- What to work on
Extract the part of the data that begins with the line containing "The height and width of the screenshot is (687, 1568)." and ends with the line containing "(x=1493, y=131)", and copy it unchanged, both of those lines included. Leave the pictures out of your answer.

- Data listing
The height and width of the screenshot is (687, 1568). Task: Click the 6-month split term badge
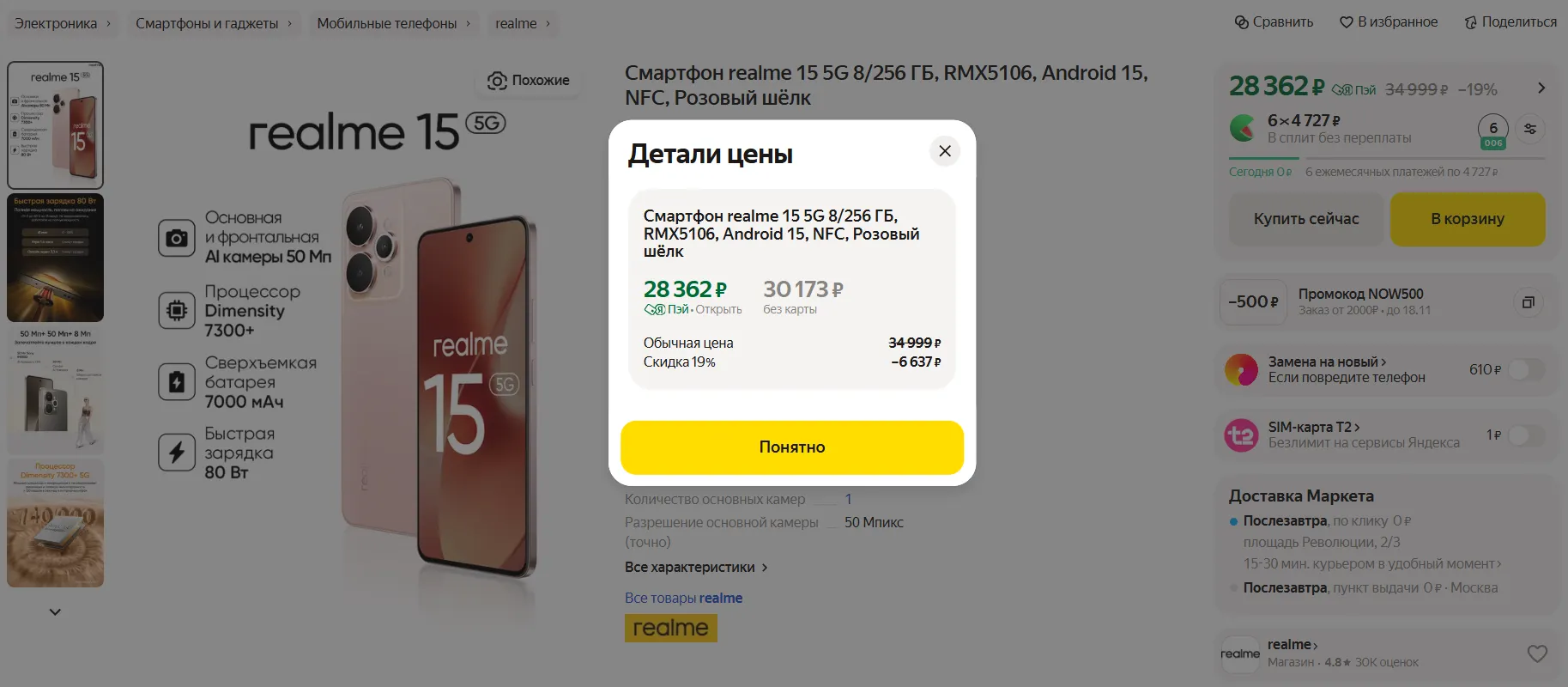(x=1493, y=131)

* * *

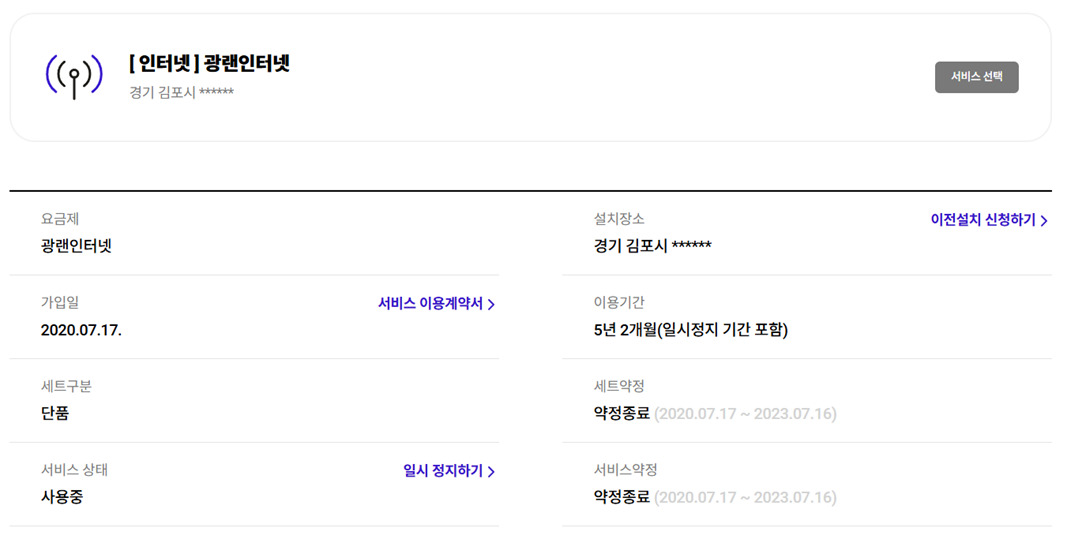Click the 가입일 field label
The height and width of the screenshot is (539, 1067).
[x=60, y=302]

- Solved exercise
The height and width of the screenshot is (687, 1568). Task: Click the 6-month split term badge
(x=1493, y=131)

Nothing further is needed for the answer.